As the night moves on, and the blood flows freely into each of the Ventrue amid the merriment, she eventually finds herself with less distinguished personages—but no less desirable company. Anthony Brodowski, she knows, has his own merits.
After more polite reintroduction and some polite conversation she steers the topic towards the offer for proposals with the Windsor Court lands. “Is it particularly common for opportunities like that to come up during meetings?” she asks, playing the neophyte to the ‘older’ Ventrue.
GM: Anthony Brodowski is an emaciated, rail-thin boy who looks in his mid- or late teens. He is exceptionally gaunt even for a vampire, with hollow cheeks and dark discoloration under his watery gray-blue eyes. He’s around a head shorter than Caroline and wears a dark suit tailored to downplay the thinness of his bony, stick-like limbs. His neck-length brown hair is thin and wispy.
[…]
“I wouldn’t say it’s an everynight thing, but it’s not uncommon. Sometimes a gerousiastis is too busy to take care of something themselves.” He smiles faintly. “Or just feels like throwing the pups a bone.”
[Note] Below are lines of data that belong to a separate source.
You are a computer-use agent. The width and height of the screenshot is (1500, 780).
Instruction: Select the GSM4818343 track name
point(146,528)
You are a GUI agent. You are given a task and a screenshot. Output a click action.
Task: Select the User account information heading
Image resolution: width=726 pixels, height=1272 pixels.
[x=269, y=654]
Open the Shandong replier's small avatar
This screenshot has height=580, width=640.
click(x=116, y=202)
Caroline: “Frequently enough then that canny Kindred are ready for it?” she asks, half-coyly and half-leadingly. “I couldn’t help but notice some took more note of it—or at least showed more interest—than others.”
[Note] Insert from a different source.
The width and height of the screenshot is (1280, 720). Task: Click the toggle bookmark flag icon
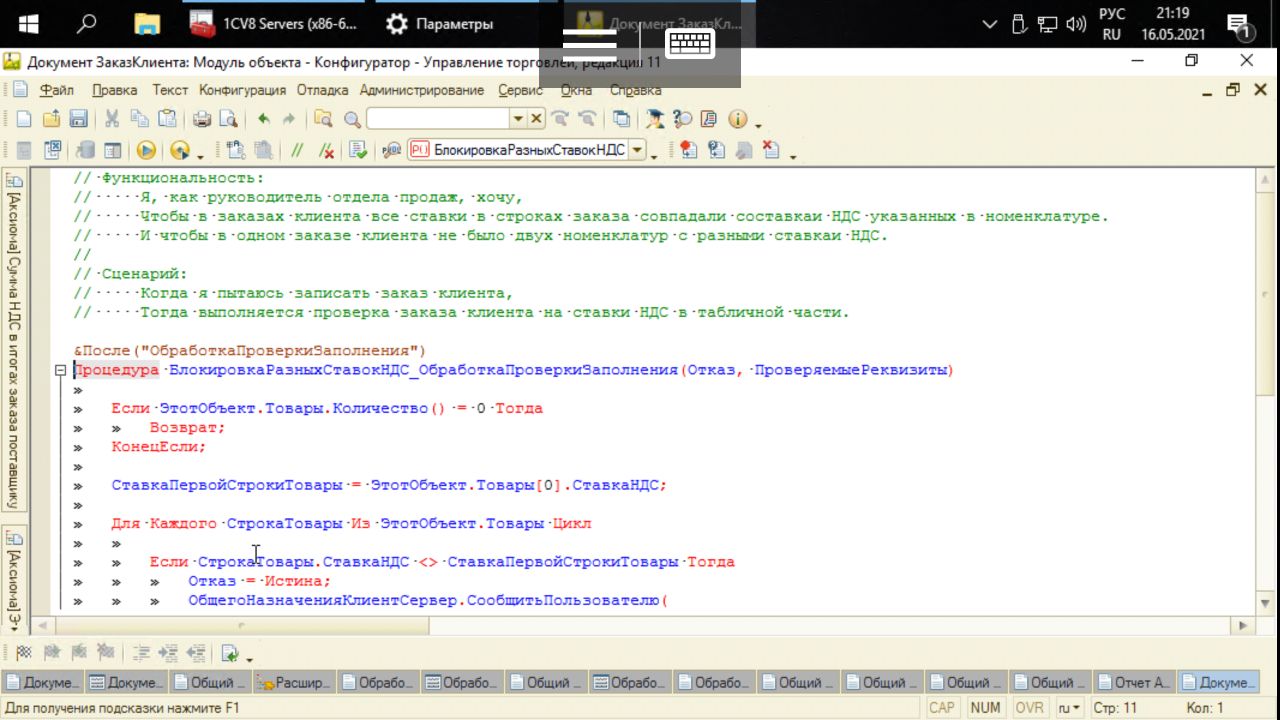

GM: “Canny Kindred are usually more than ready for it,” the skeletal Ventrue answers as they dance. He still leads, despite the pair’s significant difference in height.
“Sometimes it doesn’t go to the floor, if someone hears early and convinces the gerousiastis they can do a good job. That doesn’t happen with the strategos, though. I don’t think he sees much of anyone besides the seneschal.”
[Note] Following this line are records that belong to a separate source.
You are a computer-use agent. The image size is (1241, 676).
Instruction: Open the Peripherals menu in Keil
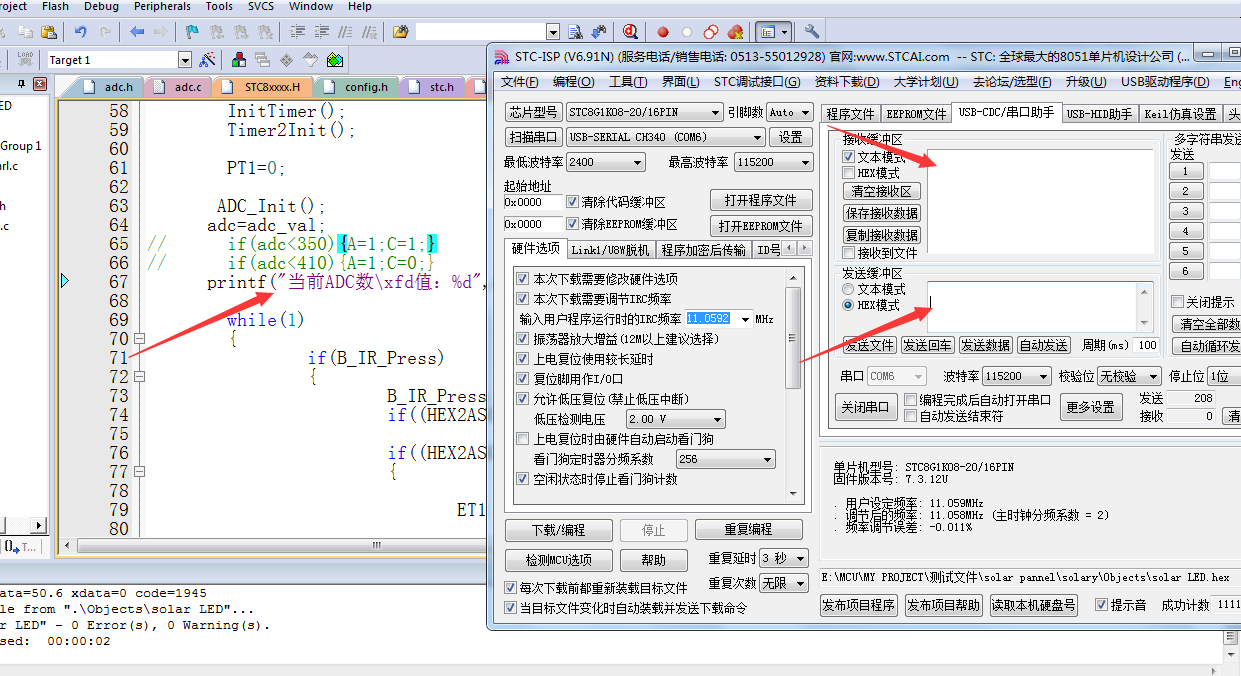pyautogui.click(x=162, y=6)
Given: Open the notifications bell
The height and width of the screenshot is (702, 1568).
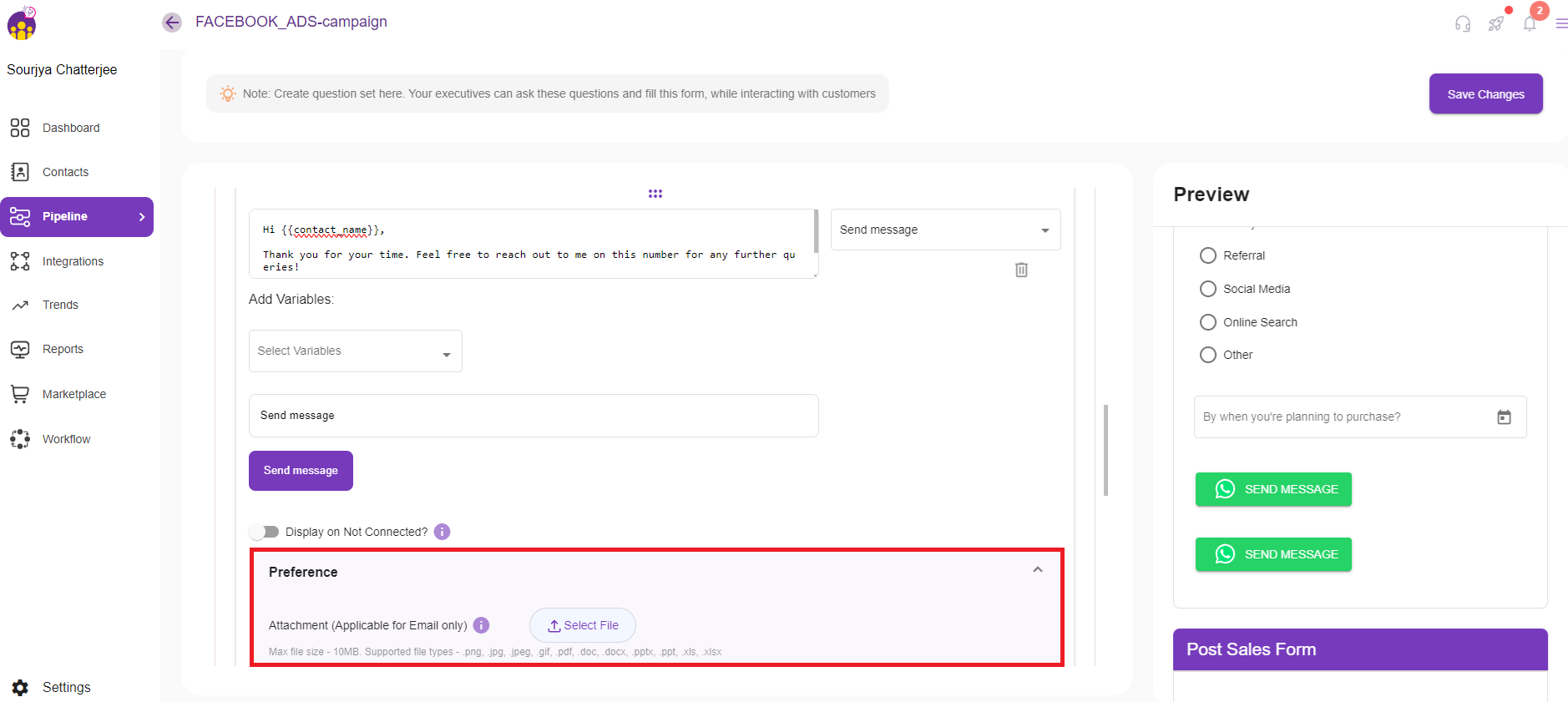Looking at the screenshot, I should (x=1529, y=24).
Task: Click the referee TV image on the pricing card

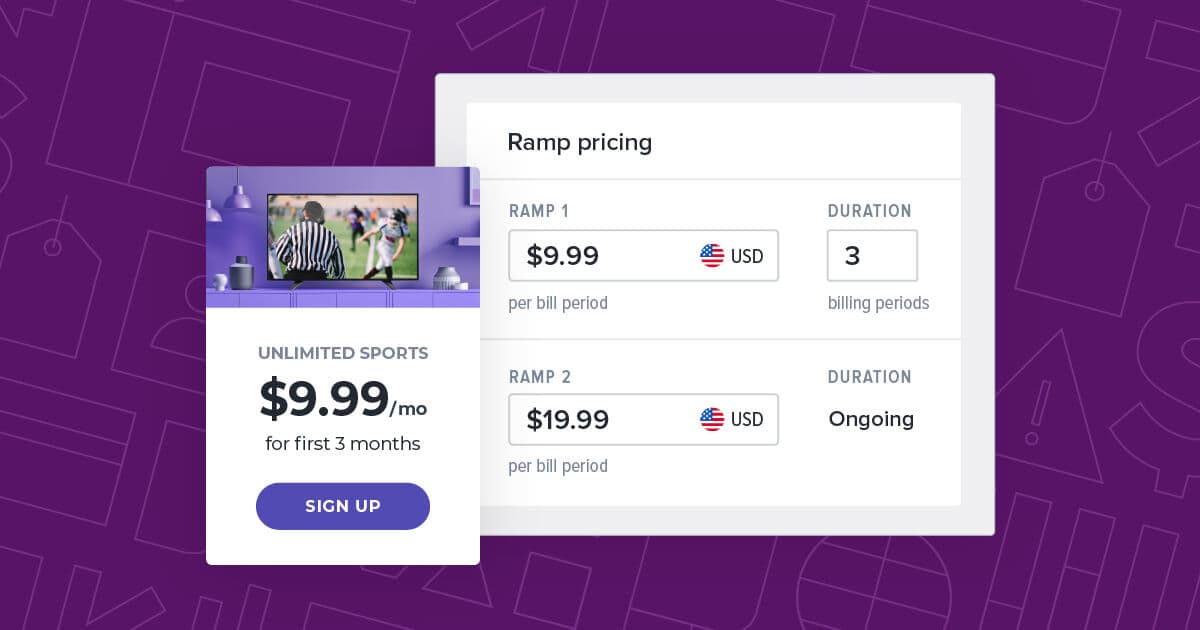Action: 343,237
Caroline: Caroline tries not to let her own disappointment in that show. “Is it relatively common that he sends the Hussar in his stead?”
GM: “Oh, he almost always does. Gerousiastis Matheson chairs most meetings.”
Caroline: “Mhmm.” Caroline takes in the ‘elder’ Ventrue’s words. “Still, you didn’t seem particularly surprised by the offer the Hussar put out, Questor Brodowski.”
GM: “Neither did you, Eiren Malveaux.”
Caroline: “Perhaps I just thought it noteworthy,” Caroline replies, making a mild pun.
GM: An amused smile.
Caroline: Caroline smiles back. “I did have a thought on it,” she admits.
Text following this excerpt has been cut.